[TASK TO COMPLETE]: Could you turn the lines from the one containing "Select the تایید نمره tab" through the one containing "This screenshot has width=262, height=135.", inclusive, into a Markdown table with the columns Row and Line, leaving out any blank lines?

[RECORDS FOR THE EXERCISE]:

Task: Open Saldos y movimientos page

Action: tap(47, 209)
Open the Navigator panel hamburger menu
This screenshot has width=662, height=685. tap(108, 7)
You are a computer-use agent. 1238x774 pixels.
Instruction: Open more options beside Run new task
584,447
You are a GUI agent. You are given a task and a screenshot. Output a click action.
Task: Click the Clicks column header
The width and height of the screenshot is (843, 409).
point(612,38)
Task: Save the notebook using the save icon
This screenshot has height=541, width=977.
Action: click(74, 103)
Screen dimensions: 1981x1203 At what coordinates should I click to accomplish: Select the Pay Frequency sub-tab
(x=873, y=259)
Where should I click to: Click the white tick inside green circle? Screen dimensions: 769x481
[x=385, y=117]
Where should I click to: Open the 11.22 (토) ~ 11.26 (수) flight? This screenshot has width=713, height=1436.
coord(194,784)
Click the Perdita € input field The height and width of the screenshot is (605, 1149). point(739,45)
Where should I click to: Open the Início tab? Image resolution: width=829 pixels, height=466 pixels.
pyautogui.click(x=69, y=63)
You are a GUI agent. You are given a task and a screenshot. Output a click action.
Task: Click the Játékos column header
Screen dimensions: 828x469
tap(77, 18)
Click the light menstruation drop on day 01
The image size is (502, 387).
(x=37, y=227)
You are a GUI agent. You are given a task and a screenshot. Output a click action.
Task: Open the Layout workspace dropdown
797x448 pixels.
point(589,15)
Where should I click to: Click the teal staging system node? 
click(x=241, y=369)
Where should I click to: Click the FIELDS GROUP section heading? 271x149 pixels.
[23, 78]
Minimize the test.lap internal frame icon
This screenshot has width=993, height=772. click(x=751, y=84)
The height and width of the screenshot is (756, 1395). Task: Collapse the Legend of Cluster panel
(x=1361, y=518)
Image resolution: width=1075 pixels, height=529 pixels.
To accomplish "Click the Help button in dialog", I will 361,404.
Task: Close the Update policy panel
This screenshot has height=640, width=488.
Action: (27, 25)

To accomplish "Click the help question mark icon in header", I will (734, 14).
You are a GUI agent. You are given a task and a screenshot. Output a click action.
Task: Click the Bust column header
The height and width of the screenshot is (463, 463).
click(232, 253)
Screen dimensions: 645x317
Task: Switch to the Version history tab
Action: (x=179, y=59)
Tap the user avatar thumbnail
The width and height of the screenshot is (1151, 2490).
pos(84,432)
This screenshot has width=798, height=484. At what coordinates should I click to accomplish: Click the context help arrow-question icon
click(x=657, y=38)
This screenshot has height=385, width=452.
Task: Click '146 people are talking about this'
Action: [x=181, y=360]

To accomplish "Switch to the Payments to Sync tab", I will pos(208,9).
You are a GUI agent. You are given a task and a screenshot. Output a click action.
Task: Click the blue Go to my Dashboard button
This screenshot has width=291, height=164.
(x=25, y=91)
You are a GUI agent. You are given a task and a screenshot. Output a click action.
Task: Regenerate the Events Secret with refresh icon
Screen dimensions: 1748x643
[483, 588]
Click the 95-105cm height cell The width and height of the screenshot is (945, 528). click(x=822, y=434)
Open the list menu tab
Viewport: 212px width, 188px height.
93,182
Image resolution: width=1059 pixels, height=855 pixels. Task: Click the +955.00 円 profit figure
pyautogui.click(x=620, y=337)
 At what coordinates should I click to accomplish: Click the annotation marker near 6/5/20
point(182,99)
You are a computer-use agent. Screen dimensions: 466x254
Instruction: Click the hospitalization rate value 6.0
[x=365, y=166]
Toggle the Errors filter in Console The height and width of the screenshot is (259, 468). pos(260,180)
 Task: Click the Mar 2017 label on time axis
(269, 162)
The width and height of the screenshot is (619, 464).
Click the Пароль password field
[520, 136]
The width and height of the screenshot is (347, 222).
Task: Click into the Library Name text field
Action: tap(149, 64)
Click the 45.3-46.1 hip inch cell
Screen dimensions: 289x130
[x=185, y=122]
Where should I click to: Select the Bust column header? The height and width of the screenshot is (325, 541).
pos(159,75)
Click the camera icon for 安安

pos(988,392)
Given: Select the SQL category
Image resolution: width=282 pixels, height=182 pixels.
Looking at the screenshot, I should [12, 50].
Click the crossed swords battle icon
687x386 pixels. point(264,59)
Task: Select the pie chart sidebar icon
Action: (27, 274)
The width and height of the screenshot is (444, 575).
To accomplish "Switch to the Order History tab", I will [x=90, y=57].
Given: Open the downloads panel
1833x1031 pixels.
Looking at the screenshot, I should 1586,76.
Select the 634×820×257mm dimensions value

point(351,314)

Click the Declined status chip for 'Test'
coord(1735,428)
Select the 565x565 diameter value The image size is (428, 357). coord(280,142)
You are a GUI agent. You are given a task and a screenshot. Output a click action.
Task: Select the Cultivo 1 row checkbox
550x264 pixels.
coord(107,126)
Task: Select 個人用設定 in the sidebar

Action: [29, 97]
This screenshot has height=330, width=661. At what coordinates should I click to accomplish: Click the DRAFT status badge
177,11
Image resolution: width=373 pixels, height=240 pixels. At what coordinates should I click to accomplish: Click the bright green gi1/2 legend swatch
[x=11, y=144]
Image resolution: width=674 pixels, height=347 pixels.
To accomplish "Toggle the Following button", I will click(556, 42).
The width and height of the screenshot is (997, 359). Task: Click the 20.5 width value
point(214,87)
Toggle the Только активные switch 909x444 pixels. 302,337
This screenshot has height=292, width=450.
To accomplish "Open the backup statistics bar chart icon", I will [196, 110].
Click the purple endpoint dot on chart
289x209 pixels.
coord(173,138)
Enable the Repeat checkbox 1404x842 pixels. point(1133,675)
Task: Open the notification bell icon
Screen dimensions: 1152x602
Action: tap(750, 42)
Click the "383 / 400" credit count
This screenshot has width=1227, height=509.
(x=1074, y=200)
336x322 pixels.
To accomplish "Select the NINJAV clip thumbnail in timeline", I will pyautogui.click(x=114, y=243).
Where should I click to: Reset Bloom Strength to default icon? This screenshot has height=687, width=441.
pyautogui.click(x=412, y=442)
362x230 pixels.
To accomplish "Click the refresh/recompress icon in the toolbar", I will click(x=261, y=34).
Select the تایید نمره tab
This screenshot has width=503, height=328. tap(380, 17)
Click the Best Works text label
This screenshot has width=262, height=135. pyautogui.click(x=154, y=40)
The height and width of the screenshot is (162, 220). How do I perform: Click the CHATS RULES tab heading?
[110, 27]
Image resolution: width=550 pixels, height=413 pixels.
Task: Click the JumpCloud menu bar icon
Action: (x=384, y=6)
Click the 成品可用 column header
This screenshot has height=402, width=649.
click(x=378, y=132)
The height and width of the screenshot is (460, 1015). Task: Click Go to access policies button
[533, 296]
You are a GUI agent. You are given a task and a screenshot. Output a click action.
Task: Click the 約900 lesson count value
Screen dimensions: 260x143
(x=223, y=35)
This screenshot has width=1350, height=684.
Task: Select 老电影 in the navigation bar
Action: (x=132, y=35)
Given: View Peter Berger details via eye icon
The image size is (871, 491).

[TASK RESPONSE]:
| Row | Line |
|---|---|
| 1 | Select the تایید نمره tab |
| 2 | This screenshot has width=503, height=328. tap(380, 17) |
| 3 | Click the Best Works text label |
| 4 | This screenshot has width=262, height=135. pyautogui.click(x=154, y=40) |